На следующий день, с небольшими изменениями «программы», всё повторилось: большую часть пленных увели за пределы лагеря на работы, оставшихся заставили маршировать, вскидывать вверх руку и при этом скандировать: «Хайль! Хайль, Гитлер!»
Когда немцы прервали муштру на обед, опять у проволочного заграждения появились женщины с продуктами, видимо другие: Маруси среди них Иван не увидел.
А потом случилась ещё одна беда. С вечера моросил дождь, пленники корчились, мёрзли, сбились в одну огромную кучу, толкались, перебираясь в середину. Под утро Иван почувствовал боль в боку от укуса насекомого. «Вошь! – пронзило сознание. – Вот и погрелся». Сон улетучился. Он выбрался на край лежбища, стащил влажные от дождя гимнастёрку с нательной рубахой, отчаянно почесал раздражённое укусом место. Снова оделся, но нервно прислушивался к своему телу, ожидая нового укуса, и он не заставил себя ждать. Иван сжал зубы, но терпел до восхода солнца. От озноба его трясло, пальцы одеревенели, но он снова разделся и стал искать в швах рубахи насекомое. Нашёл вошь, раздавил ногтями, стал искать ещё, но больше не нашёл. «А как там Семён?»

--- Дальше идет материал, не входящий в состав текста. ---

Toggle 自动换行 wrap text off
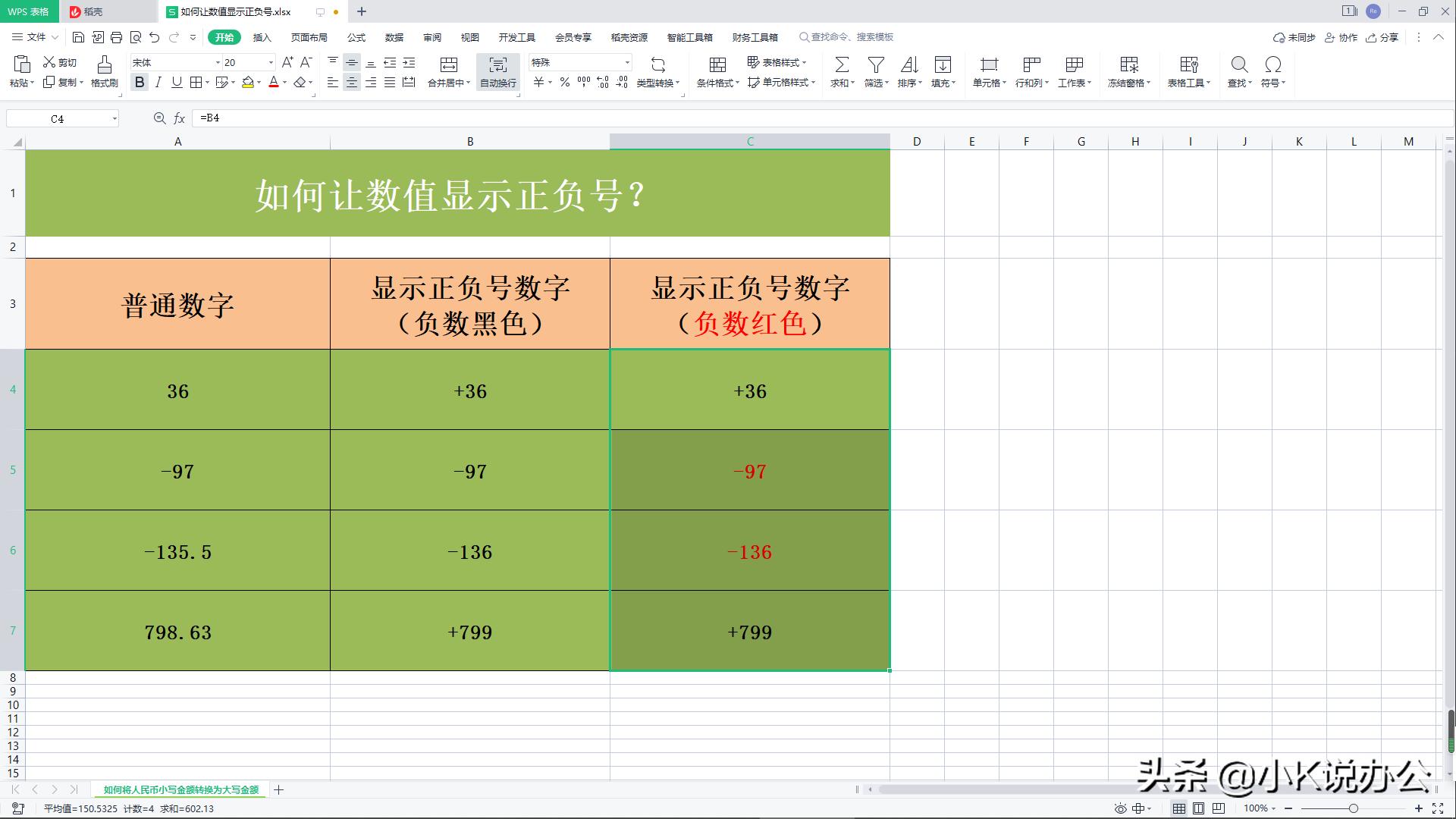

Утром на работы никого не вывели, не было и муштры после раздачи завтрака. Зато на территории лагеря появился, в сопровождении группы автоматчиков, человек в гражданском и стал раздавать из большой картонной коробки… газеты. Поднялся шум, почти как на толкучке в базарный день.

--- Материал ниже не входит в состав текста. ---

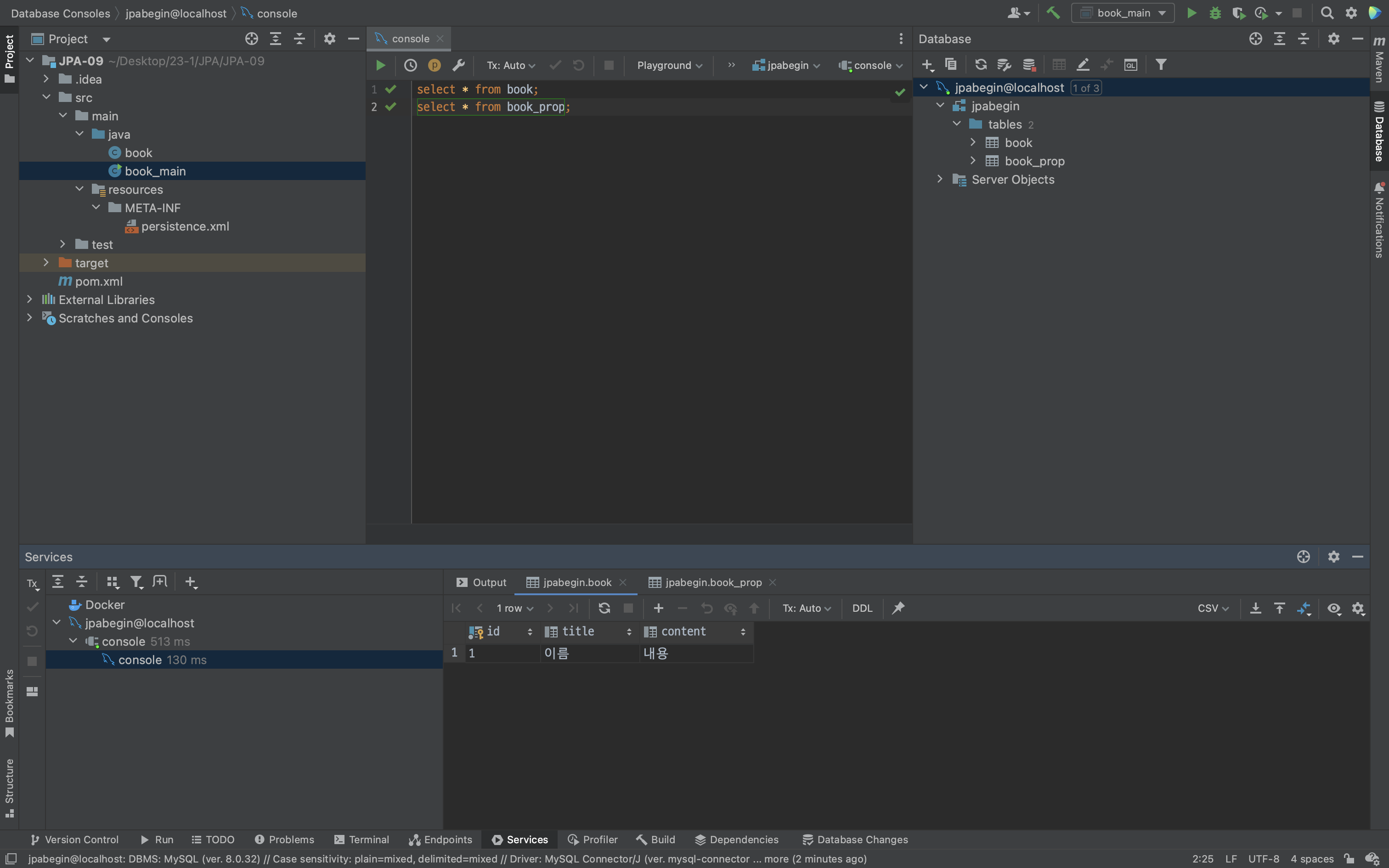Image resolution: width=1389 pixels, height=868 pixels.
Task: Open the Playground mode dropdown
Action: (x=669, y=65)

Когда Иван взял газету в руки, то глазам не поверил: газета называлась «Правда»! Даже фотография Гитлера на первой странице не сразу заставила его понять, что газета не советская «Правда»! На верхней кромке газетного листа лозунг: «Труженики всех стран, соединяйтесь для борьбы с большевиками!»
Гитлер, по пояс, в профиль, справа на газетном листе. Усы топорщатся. Взгляд его как бы обращён на то, что происходит где-то далеко, на полях битвы, и отражено в заголовках на бумажном поле. Над портретом фюрера надпись: «Адольф Гитлер». Очевидно, для тех, кто не знает его в лицо, или сомневается. А под фотографией пояснение: «Верховный вождь победоносной Германской армии, идущей крестным походом против мирового врага человечества – большевизма».
И заголовки статей. «Красная армия потеряла 6 000 000 человек». «Успешные налёты на Англию». «Сражение вокруг Гомеля». «Под Гомелем разбиты 2 советские армии».